Problem with Yahoo Finance historical data using R quantmod

Discussion in 'Data Sets and Feeds' started by ajensen, Oct 29, 2019.

  1. ajensen

    ajensen

    I have an R script that uses the quantmod library to pull daily data for about 500 stock symbols every morning. Usually it works fine, but today it is giving "HTTP error 401" for many symbols, although it is getting data for some. Has anyone had this problem? I don't know if my R code needs to be changed.
     
    Nobert likes this.
  2. d08

    d08

    Most likely an invalid cookie. Your cookies get banned if you make too many requests in a certain time.

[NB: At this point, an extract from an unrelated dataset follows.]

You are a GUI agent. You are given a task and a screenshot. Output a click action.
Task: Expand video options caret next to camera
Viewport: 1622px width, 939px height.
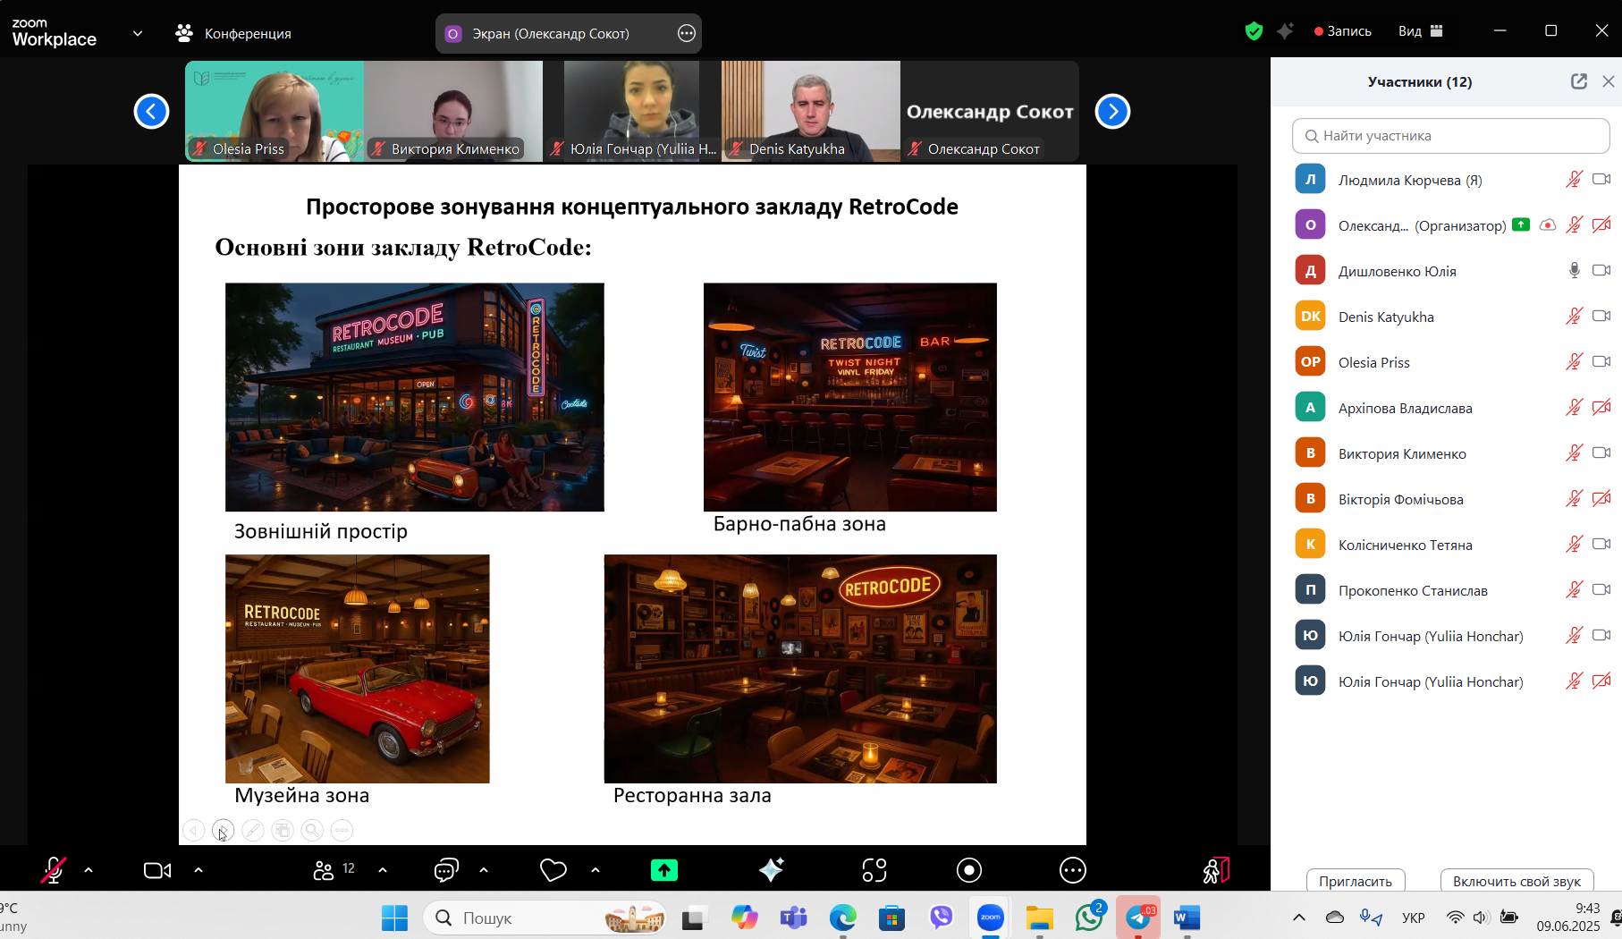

I don't know what quantmod uses but I suspect it's some sort of cookie cycling.
     
  3. ajensen

    ajensen

    Thanks d08. I added a Sys.sleep(10) line to pause for 10 seconds between requests. There are still failures to get data for some symbols, and of course the script runs much more slowly. I wonder if there is another solution.
     
  4. d08

    d08

    The cookie could be invalidated? I don't use Yahoo much anymore but that was the issue before. This would explain why it's partially working.
     
  5. I pull end-of-day data on about 600 symbols from Yahoo and I haven't been seeing any issues. Since I made the changes to support the cookies a couple of years ago the downloads have been pretty reliable.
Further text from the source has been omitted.